If one links these considerations to the debate about secularised religions in which scholars like Carl Schmitt and Eric Voegelin have engaged, it is possible to gain an interesting perspective. If, in fact, one really has to understand things from a religious perspective, one must also seek to understand even the rejection of religion from a religious perspective. There is a lot in modern political analysis which would tend to chime in with that.

I suggest, therefore, that Ratzinger’s concerns about natural law argument are of a somewhat different kind.

General Discussion

Prof. Luke Gormally: I have not read this particular article by Martin Rhonheimer. What is entirely obscure to me from your exposition of his argument is how he considers one might establish a degree of natural law normative content politically, and a conception of the common good on a purely empirical basis.

I presume by empirical basis he means what people are empirically willing to agree to. I was interested in the terminology you used, for example, the natural marital union of man and wife.
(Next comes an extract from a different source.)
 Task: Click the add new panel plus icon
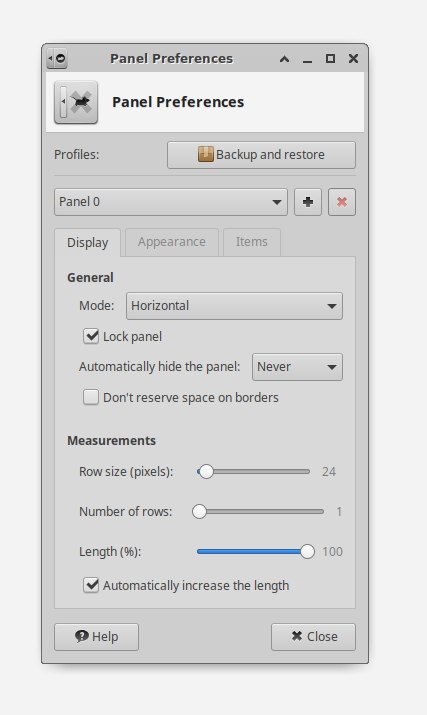[x=308, y=202]
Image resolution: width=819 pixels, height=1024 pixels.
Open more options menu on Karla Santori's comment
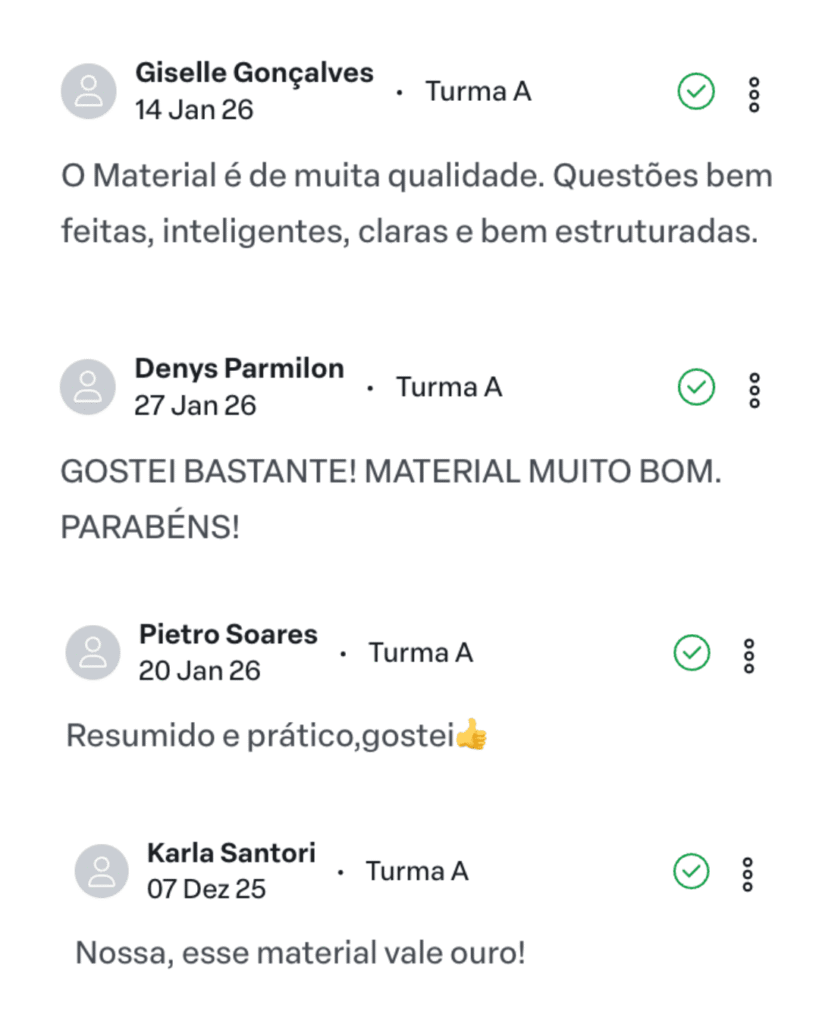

What in fact does that mean in terms of political norms in a society? If, moreover, we are talking empirically about the current state of opinion there seems to exist very little in the way of a consensus that would coincide with a natural law conception of the reproductive union of man and wife.

I do think Russell’s point about whether Rhonheimer is trying to turn into principle what might well be a necessary strategy is a key question. For, if he is, it seems to me at least that his principles are pretty hopeless.

Prof. Seamus Grimes: I appreciate what you are saying here. If one is to stand on the empirical, the trends are certainly not helpful in relation to the traditional family.

Russell Wilcox: I was reading recently two pieces which might be relevant. One was by Habermas who has a notion of ‘reconstructive science’. Using Chomsky’s notion of deep structure, etc., you can say what is considered good and then go back to see what is presupposed. This he utilises in his theory of communicative action. If you want reasoned agreement, you should ask what that presupposes and afterwards go back and back further. It may not be exactly empirical but it certainly examines terms in use and keeps on asking questions about what is presupposed by them.

His reconstructive science is an interesting mechanism, but it seems to me that he does not go back quite far enough. It is necessary to reach back deeper into metaphysical principles.

My second observation is one in partial defence of Rhonheimer. Alasdair Macintyre has written fairly recently that natural law theory, properly understood, necessarily has within it a notion of legal error as well as one of legal development. I am extrapolating here, but it must also, I think, have a notion of legal corruption.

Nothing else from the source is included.